“You are tired, love? Come and rest before you see a soul.”
With a new sort of tenderness, Canaris led her up to her own little bower, and lingered there to arrange the basket of fresh recruits she had brought for her winter garden: while Gladys lay contentedly on the couch where he placed her, looking about the room as if greeting old friends; but her eyes always came back to him, full of a reposeful happiness which proved that all was well with her.
“There! now the little fellows sit right comfortably in the moss, and will soon feel at home. I’ll go find Mother Bland, and see what his Serene Highness is about,” said the young man, rising from his work, warm and gay, but in no haste to go, as he had been before.
Gladys remembered that; and when, at last, he left her, she shut her eyes to re-live, in thought, the three blissful months she had spent in teaching him to love her with the love in which self bears no part. Before the happy reverie was half over, the old lady arrived; and, by the time the young one was ready, Canaris came to fetch her.
“My dearest, I am afraid we must give up our plan,” he said, softly, as he led her away: “Helwyze is so changed, I come to tell you, lest it should shock you when you see him. I think it would be cruel to go at once. Can you wait a little longer?”

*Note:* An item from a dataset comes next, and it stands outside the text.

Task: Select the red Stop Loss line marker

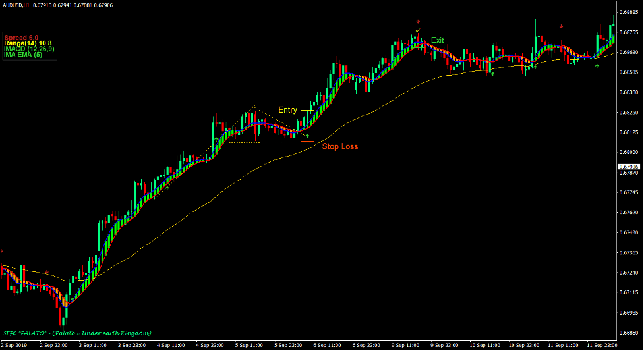Action: coord(307,142)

“If we ought. How is he changed?”
“Just worn away, as a rock is by the beating of the sea, till there seems little left of him except the big eyes and greater sharpness of both tongue and temper. Say nothing about it, and seem not to notice it; else he will freeze you with a look, as he did me when I exclaimed.”

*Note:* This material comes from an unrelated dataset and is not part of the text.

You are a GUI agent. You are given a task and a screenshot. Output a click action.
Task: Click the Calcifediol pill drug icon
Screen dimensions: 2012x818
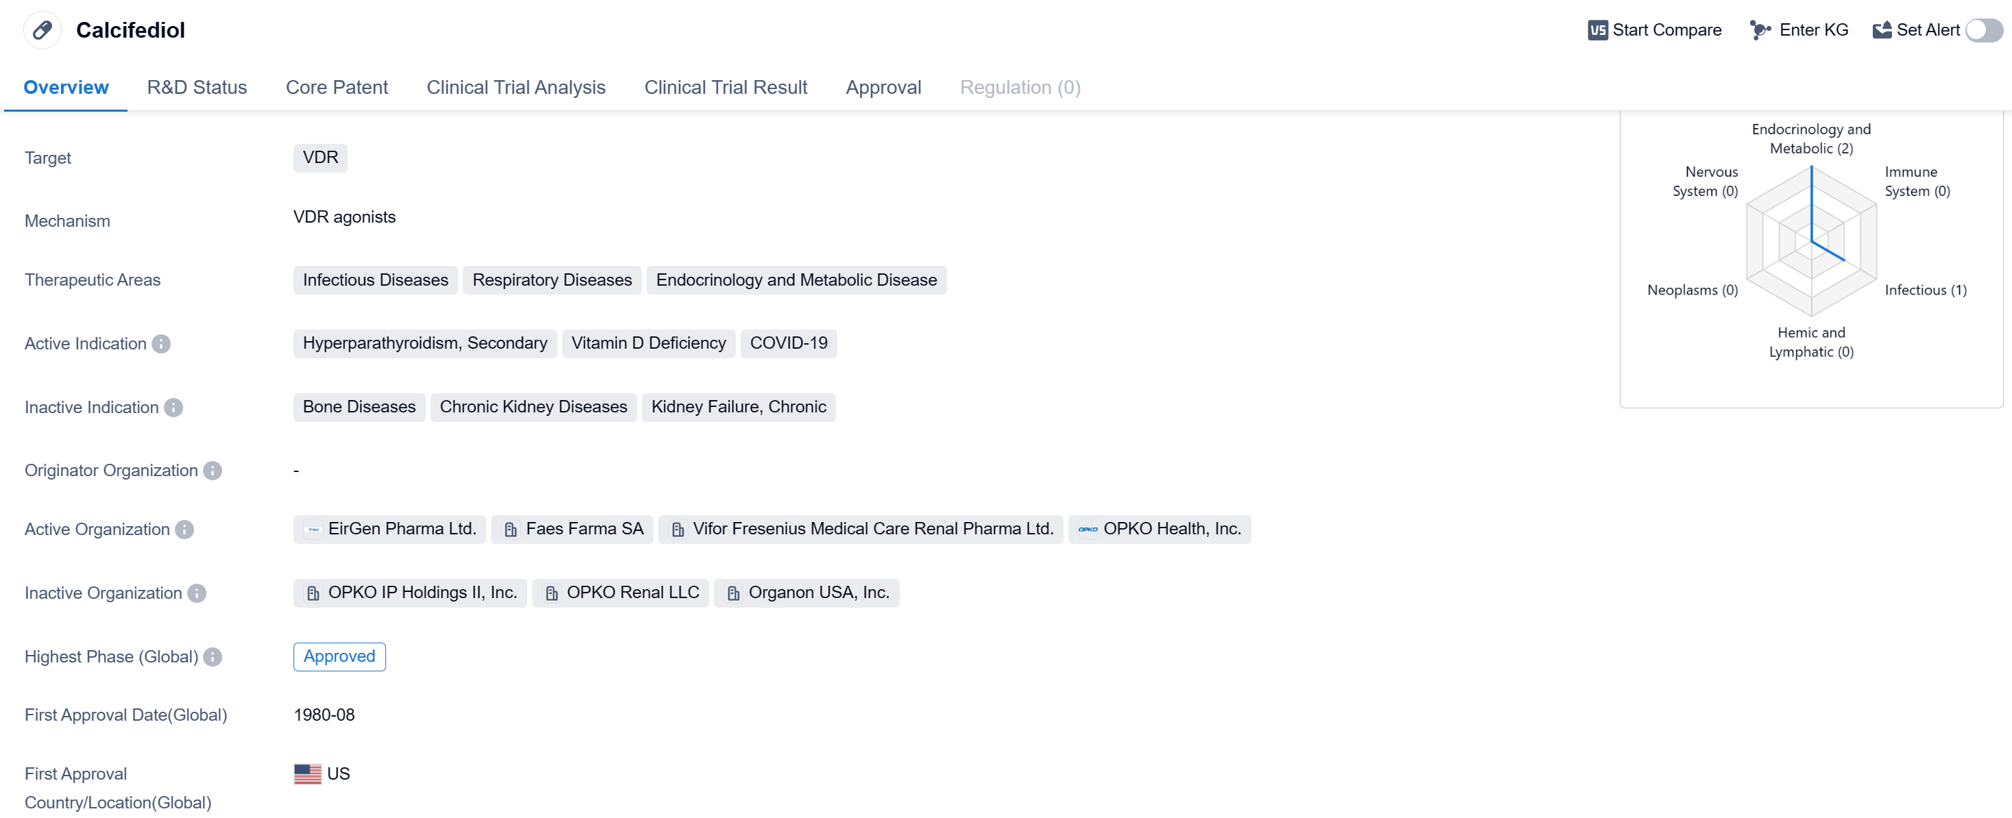pyautogui.click(x=42, y=30)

“Poor man! we will be very patient, very kind; for it must be awful to think of dying with no light beyond,” sighed Gladys, touching the cross at her white throat.
“A Dante without a Beatrice: I am happier than he;” and Canaris laid his cheek against hers with the gesture of a boy, the look of a man who has found the solace which is also his salvation.
Helwyze received them quietly, a little coldly, even; and Gladys reproached herself with too long neglect of what she had assumed as a duty, when she saw how ill he looked, for his summer had not been a blissful one. He had spent it in wishing for her, and in persuading himself that the desire was permissible, since he asked nothing but what she had already given him,—her presence and her friendship. It was her intellect he loved and wanted, not her heart; that she might give her husband wholly, since he understood and cared for affection only: her mind, with all its lovely possibilities, Helwyze coveted, and reasoned himself into the belief that he had a right to enjoy it, conscious all the while that his purpose was a delusion and a snare. Olivia had mourned over the moody taciturnity which made a lonely cranny of the cliffs his favorite resort, where he sat, day after day, watching, with an irresistible fascination, the ever-changing sea,—beautiful and bitter as the hidden tide of thought and feeling in his own breast, where lay the image of Gladys, as placid, yet as powerful, as the moon which ruled the ebb and flow of that vaster ocean. Being a fatalist for want of a higher faith, he left all to chance, and came home simply resolved to enjoy what was left him as long and as unobtrusively as possible; since Felix owed him much, and Gladys need never know what she had prayed not to know.